My 18 month old has never been a great sleeper - naps have always been short and he needs a lot of help falling asleep. During the day I'm sometimes lucky when he'll just nurse to sleep (and we're still in a transition from 2 to 1 nap since he so often seems to still need 2 when the rest of his sleep doesn't seem to be enough - although he is starting parttime daycare in a week and will be on 1 nap then).
Nighttimes are a different story though. I nurse him but he never just falls asleep and it feels like we are just fighting him for upwards of an hour. We do a lot of bouncing/rocking but I am finding myself feeling angry with how much he fights sleep and worry that my gentle, attachment approach is becoming more harmful than good. And my partner believes that we have "sleep trained" him to need us to fall asleep (even when I try to explain he needs us for everything still at this stage - to help him get dressed, eat, go to the potty...). He somehow thinks that if we just put him in a crib in another room, things will be solved. So it's challenging we're not on the same page even if I've explained that a child sleeping in a separate space still needs help falling asleep. But he's more influenced by mainstream beliefs that babies should learn to sleep on their own.

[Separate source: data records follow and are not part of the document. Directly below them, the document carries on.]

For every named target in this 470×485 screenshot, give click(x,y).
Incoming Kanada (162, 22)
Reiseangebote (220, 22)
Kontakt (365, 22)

I do not want to move my child out of our bed. I had considered night-weaning but since it'll be a big shift for him to be in daycare (and have less nursing during the day), I have decided to wait until he's settled into the new routine and perhaps try then if necessary. Dr. Gordon's method sounds like a good one for us.
But the problem continues to be (and would probably be more so if I wasn't nursing as much) how much time and effort of what feels like fighting him to get him to sleep (even when he's so obviously tired). I am admittedly not a great sleeper and I fight sleep myself so I can't blame him.
Are there ideas out there of how to better help him sleep without losing our sanity (and increasing the fighting between my partner and I)?
Perhaps a separate topic but I suspect they're related - he is also hitting more. Especially in bed (for example when he was up at 5am today and we did not want to get out of bed, he began hitting us with books).
A long post but thank you in advance for reading it and any thoughts or advice you have!!